ABSTRACT

During his term of office, John Major, the Conservative British prime minister, announced that Britain was now a classless society. The irony of this statement may have been less apparent to some in the boom economy of the 1980s, but became a cruel joke in the face of the 1990s bust. In this chapter, we will discuss aspects of the lives of a group of young women who grew up through that turbulent period of British history. They took part in a research project, which began when 30 of the girls were four and eight of them were six years old. The group of 30 girls was part of a research project when they were four, undertaken by Tizard and Hughes at the Thomas Coram Research Unit, University of London. This project, written up as Young Children Learning (Tizard & Hughes 1984), aimed to explore language at home and at school. The researchers observed 15 working-class and 15 middle-class mother and daughter pairs, recording their conversations at home and the girls in the nursery school. While the authors kindly allowed us access to both the sample and the transcripts of the recordings, we found we were at total odds with their interpretation of the relation of class and gender in the data.
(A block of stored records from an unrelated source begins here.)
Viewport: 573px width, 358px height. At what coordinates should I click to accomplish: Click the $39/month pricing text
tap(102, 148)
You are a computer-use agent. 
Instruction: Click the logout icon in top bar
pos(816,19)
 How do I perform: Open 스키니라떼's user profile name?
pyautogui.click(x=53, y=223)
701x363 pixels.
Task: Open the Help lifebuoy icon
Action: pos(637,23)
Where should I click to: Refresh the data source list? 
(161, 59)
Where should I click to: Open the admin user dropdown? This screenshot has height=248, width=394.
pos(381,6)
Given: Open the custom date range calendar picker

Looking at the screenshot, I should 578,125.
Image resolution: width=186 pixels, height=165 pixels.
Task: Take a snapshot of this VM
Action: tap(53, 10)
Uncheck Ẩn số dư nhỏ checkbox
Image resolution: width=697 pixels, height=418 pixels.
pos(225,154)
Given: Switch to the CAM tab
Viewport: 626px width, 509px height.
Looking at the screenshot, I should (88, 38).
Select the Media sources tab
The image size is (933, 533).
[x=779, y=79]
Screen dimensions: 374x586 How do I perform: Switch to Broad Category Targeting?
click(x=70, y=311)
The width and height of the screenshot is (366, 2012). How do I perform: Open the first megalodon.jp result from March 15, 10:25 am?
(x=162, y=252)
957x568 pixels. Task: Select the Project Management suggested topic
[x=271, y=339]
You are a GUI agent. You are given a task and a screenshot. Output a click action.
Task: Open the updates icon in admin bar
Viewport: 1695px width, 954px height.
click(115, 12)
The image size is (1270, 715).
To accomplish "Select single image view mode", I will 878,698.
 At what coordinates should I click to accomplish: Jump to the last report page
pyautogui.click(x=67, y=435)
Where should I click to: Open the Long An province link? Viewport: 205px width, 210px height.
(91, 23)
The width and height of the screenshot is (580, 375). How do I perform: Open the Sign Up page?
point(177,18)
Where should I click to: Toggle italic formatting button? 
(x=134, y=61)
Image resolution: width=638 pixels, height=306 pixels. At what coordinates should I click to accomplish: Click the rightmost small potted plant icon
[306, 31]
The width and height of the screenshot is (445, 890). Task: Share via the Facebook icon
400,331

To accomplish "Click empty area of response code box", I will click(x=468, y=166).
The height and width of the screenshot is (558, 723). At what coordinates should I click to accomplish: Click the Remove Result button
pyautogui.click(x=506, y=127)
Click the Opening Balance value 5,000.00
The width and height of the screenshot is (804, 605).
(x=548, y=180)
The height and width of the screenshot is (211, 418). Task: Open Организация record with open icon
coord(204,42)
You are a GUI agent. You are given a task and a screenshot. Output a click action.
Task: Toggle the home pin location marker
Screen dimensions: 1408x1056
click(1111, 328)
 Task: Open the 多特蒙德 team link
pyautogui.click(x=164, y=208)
We therefore reworked the data to examine arguments about class and gendered socialization and the regulation of working-and middle-class mothering practices. We then followed up the same girls at aged ten, including additionally a small case-study of girls from one infants’ school in London. More recently, we received funding to follow the same girls up to research their transition to womanhood.1 For this project, on which we draw for this chapter, the young women (aged 21 and 16 in 1993), and their families were interviewed and the young women made video diaries of their lives. The majority of the young women were white, though there was one AfroCaribbean, one Asian and one mixed race young woman in the overall sample. A subsidiary sample of six black and Asian 21-year-old young women was added to the original sample. We have discussed the girls’ early years and their primary schooling at length in earlier publications (Walkerdine & Lucey 1989; Walkerdine 1989, 1998). Our aim here is to explore some of the ways in which

class differences are present for these young women in relation to their educational success, career trajectory and experiences of sexuality and motherhood. We want to concentrate in particular on the way in which the relations of sexuality and attainment figure differently for the middle-and working-class 21 year olds.